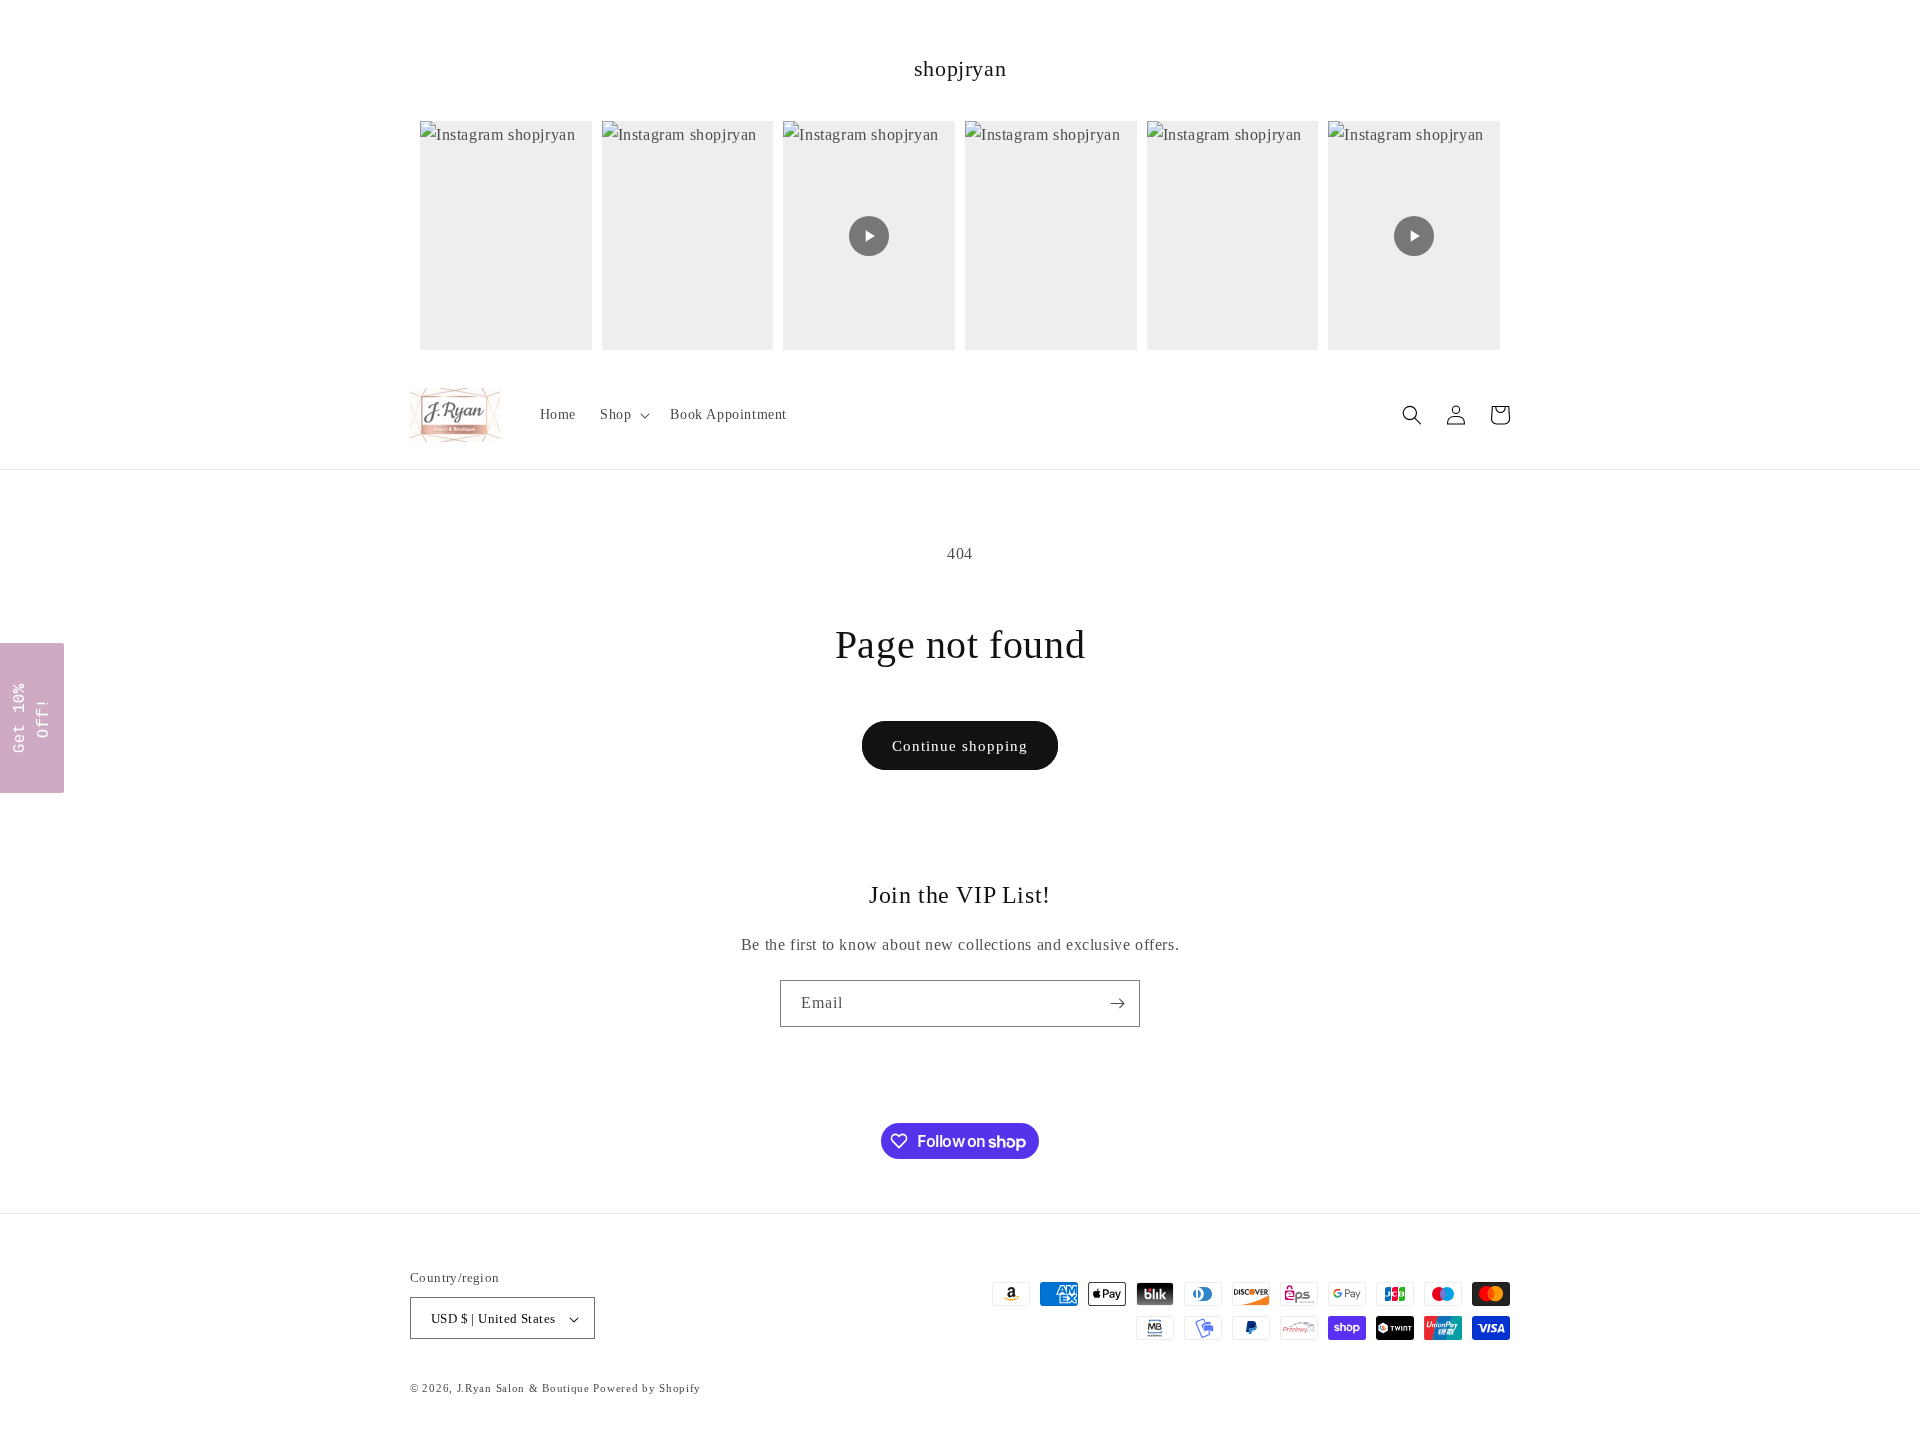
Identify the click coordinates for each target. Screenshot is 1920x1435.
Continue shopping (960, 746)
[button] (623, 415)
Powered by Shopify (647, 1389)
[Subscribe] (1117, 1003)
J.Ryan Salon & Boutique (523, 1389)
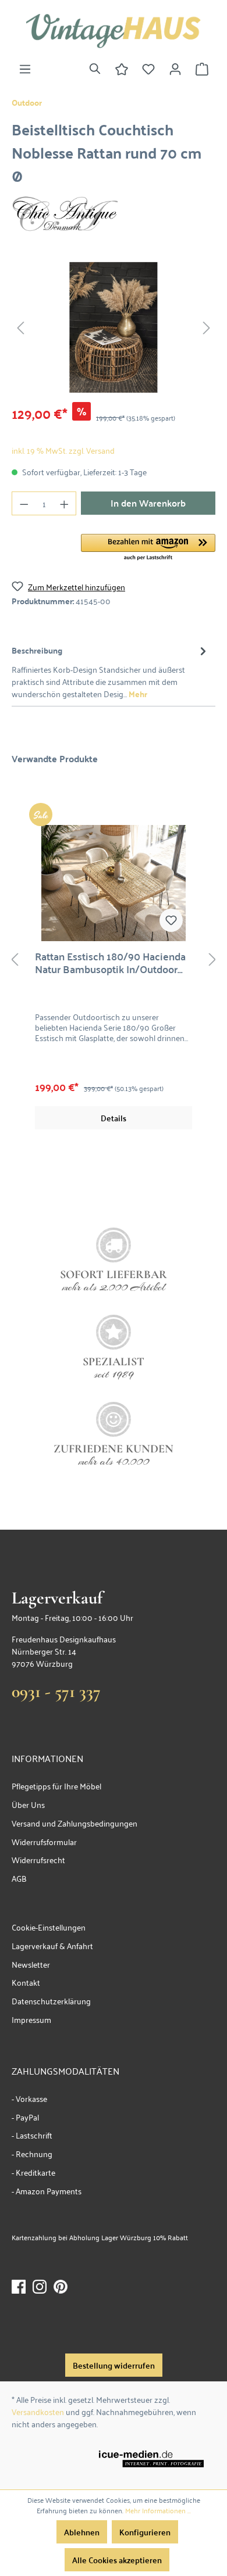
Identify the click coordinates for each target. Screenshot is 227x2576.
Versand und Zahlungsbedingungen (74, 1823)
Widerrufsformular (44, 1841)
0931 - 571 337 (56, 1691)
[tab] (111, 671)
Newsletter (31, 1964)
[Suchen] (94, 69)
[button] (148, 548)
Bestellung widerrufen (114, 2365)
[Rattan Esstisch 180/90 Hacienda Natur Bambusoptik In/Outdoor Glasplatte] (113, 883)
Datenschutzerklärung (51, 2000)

◆ ◆ ◆

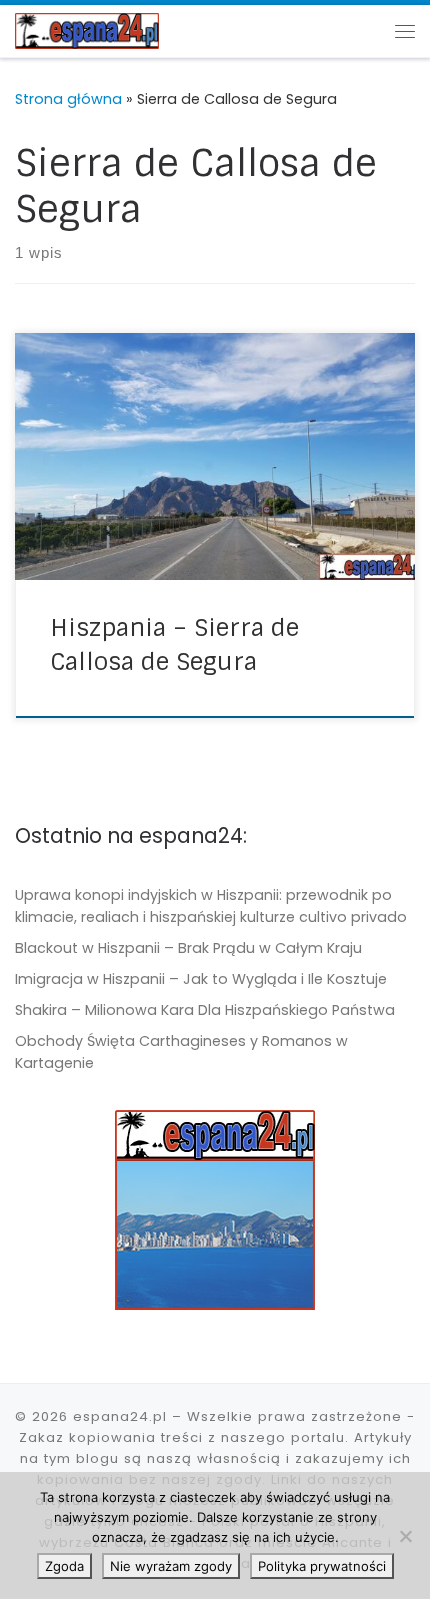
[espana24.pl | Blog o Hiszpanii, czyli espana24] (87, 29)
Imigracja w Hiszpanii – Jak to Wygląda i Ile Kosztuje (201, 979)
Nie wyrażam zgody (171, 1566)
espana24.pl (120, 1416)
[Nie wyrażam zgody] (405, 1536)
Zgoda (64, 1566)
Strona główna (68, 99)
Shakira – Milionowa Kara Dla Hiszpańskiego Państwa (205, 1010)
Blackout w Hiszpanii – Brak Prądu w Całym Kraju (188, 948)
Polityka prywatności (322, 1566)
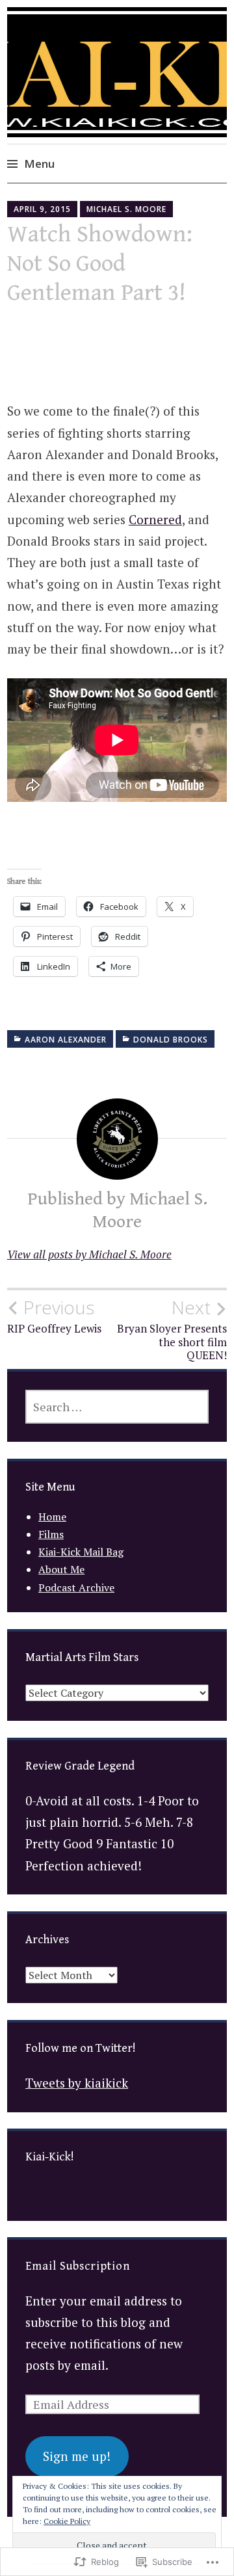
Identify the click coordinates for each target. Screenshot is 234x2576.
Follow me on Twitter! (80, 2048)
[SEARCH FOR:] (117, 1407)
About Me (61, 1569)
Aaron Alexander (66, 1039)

◆ ◆ ◆

--- WHAT YOU ARE ASKED TO DO ---
Each line in the entries above, starting at the line with "Versand und Zahlungsbedingungen (74, 1823)" and ending at the line with "Datenschutzerklärung (51, 2000)", is to be printed exactly, and only those lines.

--- YOUR RESPONSE ---
Versand und Zahlungsbedingungen (74, 1823)
Widerrufsformular (44, 1841)
0931 - 571 337 (56, 1691)
[tab] (111, 671)
Newsletter (31, 1964)
[Suchen] (94, 69)
[button] (148, 548)
Bestellung widerrufen (114, 2365)
[Rattan Esstisch 180/90 Hacienda Natur Bambusoptik In/Outdoor Glasplatte] (113, 883)
Datenschutzerklärung (51, 2000)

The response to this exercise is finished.